What could’ve been a regulatory move that put Germany on the path to become a crypto-haven has only shrouded it in mystery.
In November, the two houses of the German parliament approved the implementation of the fourth EU Money Laundering Directive that would allow banks to sell and store digital assets on behalf of their clients. While it was met with much fanfare, right from the off, there seemed to be more left unsaid.
Handelsblatt, the domestic business newspaper first to report this, stated that banks that offer this service should do so from a different legal entity, separate from other “regulated banking transactions.” Banks, hence, should have “external custodians or special subsidiaries.”
This law officially rolled out on January 1, and since then several German banks are feeling “more comfortable” said Sven Hildebrandt, partner at Distributed Ledger Consulting. The sale and custody of cryptocurrencies was permissible before the law, but there was no explicit directive.

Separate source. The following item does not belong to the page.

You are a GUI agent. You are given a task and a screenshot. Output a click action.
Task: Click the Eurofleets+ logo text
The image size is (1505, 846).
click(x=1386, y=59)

Here comes the tricky part. Hildebrandt clarified that this law does not affect German entities but “German entities actively addressing the German market.” He added that if a financial institution does not want to be affected by the law they should “not actively address the German market.”
The Federal Financial Supervisory Authority, or BaFin, the market regulator in Germany has not clearly defined what is meant by not actively addressing the domestic market, which Hildebrandt defined as “reverse solicitation.”
Banks, in order to sell and store cryptocurrencies, have to secure a license from BaFin without which they will be deemed illegal under a felony charge, not a misdemeanor. Hildebrandt described the process as “burdensome” and that it comes with “certain obligations and cost attached.”
The cost of the license is €50,000 [$55,100] and it must be procured before November 30, 2020, following which faulty banks offering such services will be deemed illegal.
Given the lack of clarity and cost associated with the process, Hildebrandt stated that there are five options for a bank that holds cryptocurrencies.
Firstly, rely on reverse solicitation, as mentioned above, by not “actively addressing the German market,” which he described as “risky.” Second, lose the German market, if the opportunity cost securing the license from BaFin is deemed too much. Thirdly, use a German custodian licensed by the BaFin specifically for German customers. Fourthly, apply for a license and lastly, rely on the license as a “service model.”
While still in its infancy, the German crypto-custody regulations does bring out the optimists and the pessimists. Hildebrandt puts himself in the former camp, waiting to see the “market evolve” but thinks the move is positive.
Exchanges will look to get, in his words, the “German-Quality-Seal” while regulators will keep the private-keys safe, and thereby protect investors’ funds. He predicts,
“All the major players will be coming to Germany, as they simply can’t afford to loose [lose] the German market. The Big Ones will probably establish their own entities and go for the license themselves.”
The BaFin license might also have a pan-European effect, as Hildebrandt believes that it will be “passportable throughout Europe,” adding it would be “foolish not to.”
On the institutional side of things, a seal of approval from the BaFin would see a “massive plus” for big-pocketed investors.